Rosko’s presence on the force costs village taxpayers approximately $5,000 annually, an amount for which, in a tight budget year, “is hard to justify the cost effectiveness,” the mayor said.
In his three year career with the Geneseo Police Department, Rosko has been put onto 48 cases. However, 28 of those have been outside the jurisdiction of the village, so are deemed not to have benefited village taxpayers. In the past year in the village, Rosko was directly involved in only two arrests, the mayor noted.
One of the arrests involved drug sales. In the other, Rosko was instrumental in solving a rash of burglaries taking place at The Meadows.
Mayor Hatheway agreed that cutting the police department canine handling program is the most conspicuous service elimination in the 2012-13 budget.
Rosko’s handler, Officer Jason Yasso, will continue his other police duties, but will no longer be accompanied by Rosko.
Mayor Hatheway revealed that Rosko, as a soon-to-be surplus asset owned by the village, must be placed for auction to the highest bidder. Police dogs ordinarily have a five-to-eight year active career, between ages 2 and 10. Rosko, at age 5, theoretically has three-to-five good years ahead of him.
However, Geneseo Police Department inquires to other law enforcement agencies across the United States have thus far failed to turn up any interested buyer. Mayor Hatheway emphasized that Rosko is an asset of value for which the village must receive remuneration. However, Hatheway does not discount the possibility that Officer Yasso, who has kept Rosko as a pet in his home, could be the purchaser.

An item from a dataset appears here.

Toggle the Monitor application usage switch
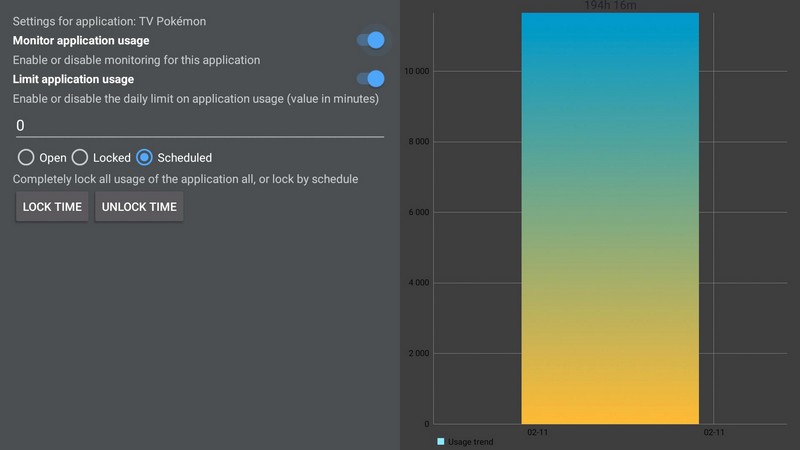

Rosko is a Belgian Malinois breed. His presence on the Geneseo police force was funded in part by grants from former state senator Dale Volker and Assemblyman Daniel Burling.
Rosko has been able to provide the Geneseo Police Department with valuable services including crime deterrence through foot patrols, building checks and searches, the latter minimizing danger to officers; working with the school in drug deterrence programs; public relations demonstrations; narcotic detection; tracking lost individuals; apprehending criminal suspects; conducting search and recovery for evidence; and officer protection.
The Livingston County Sheriff’s Department has canine services which will replace those currently being provided in Geneseo by Rosko.
Budget at 3.76 percent cap
The 2012-13 budget which has eliminated the village’s canine handling program has a maximum allowed 3.76 percent increase in the local tax levy. (This is the governor’s required two percent cap adjusted upward to allow for certain pension and debt increases. However, state law allows this amount to be overridden by a 60 percent ‘supermajority’ vote, which on the five member village board is no different than a simple 3-vote majority.)
The tax rate will increase by 2.6 percent, increasing in absolute terms by 16 cents.
Thirteen percent of all taxes collected go towards ever-increasing retirement fund costs — an amount to which every person in the village is now contributing $23.40 every year.
Also slated for increase, for a second consecutive year, is the village water budget. Last year’s rise of 15 cents per 100 cubic feet will be supplemented with a 20 cent increase, bringing the unit 100 cubic foot cost to $2.35 and making the minimal quarterly charge $23.50 — an amount still well below the regional average, Mayor Hatheway notes.
Hatheway stated that the water increase is necessary due to the overlapping of old, about-to-expire capital project debt and new debt related to the Wadsworth-Court streets project — an occurrence unique to this year only.
The water increase translates into an additional annual charge of about $8 for each resident of Geneseo.
For the second year in a row, the sewer budget will remain unchanged. The quarterly charge will persist at $55.
Starting June 1, the village will contribute to the revenue side of its budget equation with increases in building fees mirroring those already adopted by the Town of Geneseo. The cost of all inspections and permits go up, most increasing 25-to-35 percent above their current amounts. However, single family building permit fees will increase from $45 to $75, and demolition fees will jump from $125 to $300 for interior demolitions and $400 for exterior demolitions.